(Saved data entries)
+===+

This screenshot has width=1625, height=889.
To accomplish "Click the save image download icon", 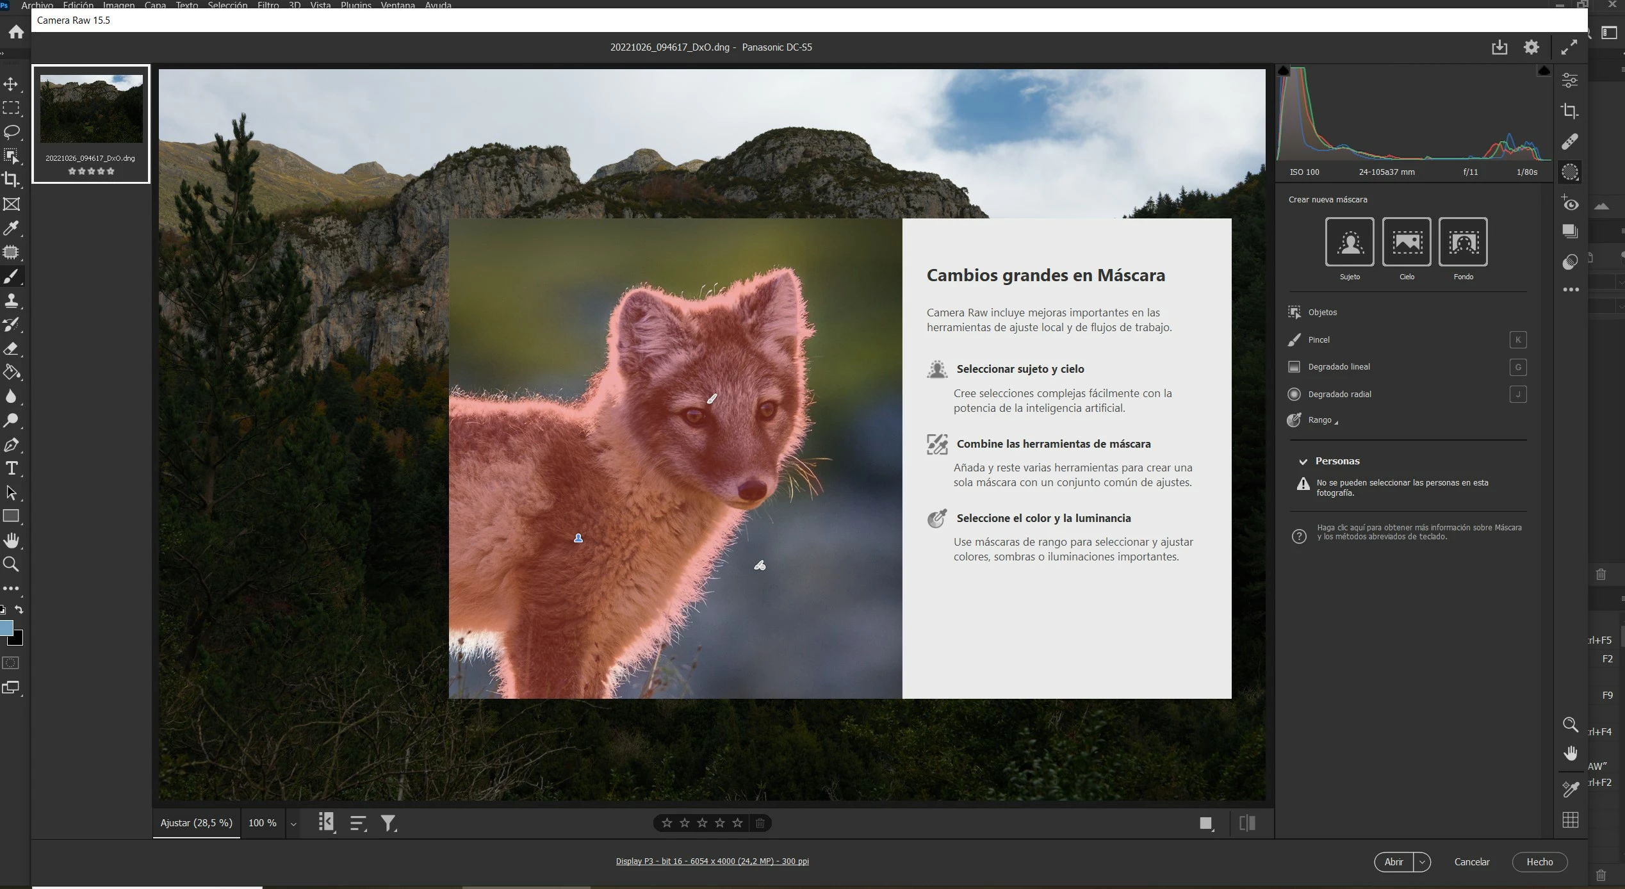I will pyautogui.click(x=1499, y=47).
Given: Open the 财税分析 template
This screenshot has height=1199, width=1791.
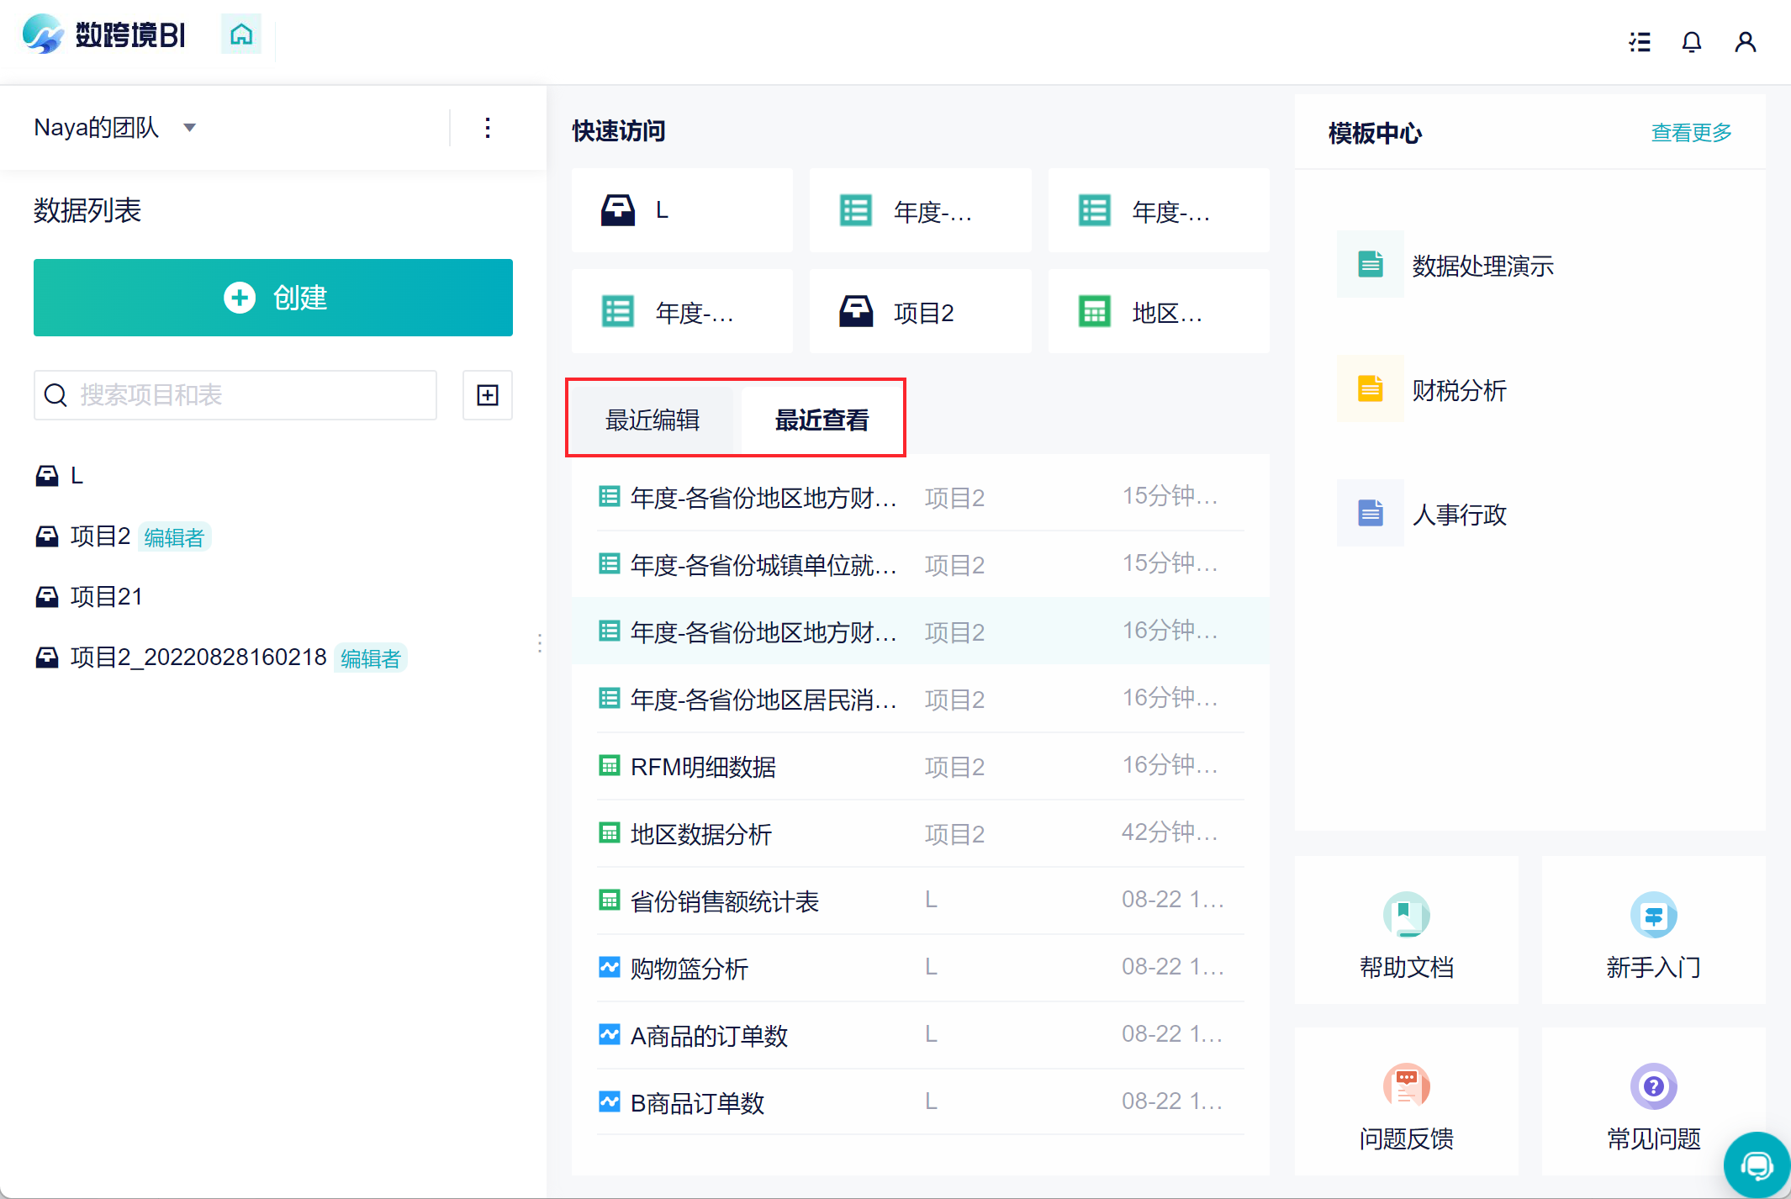Looking at the screenshot, I should pyautogui.click(x=1459, y=390).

+===+

TASK PROMPT: What is needed is an exact transcription of the lines from the one holding "Given: Open the 财税分析 template" to the end of the data, with every picture left out.

OUTPUT BELOW:
Given: Open the 财税分析 template
This screenshot has height=1199, width=1791.
Looking at the screenshot, I should pyautogui.click(x=1459, y=390).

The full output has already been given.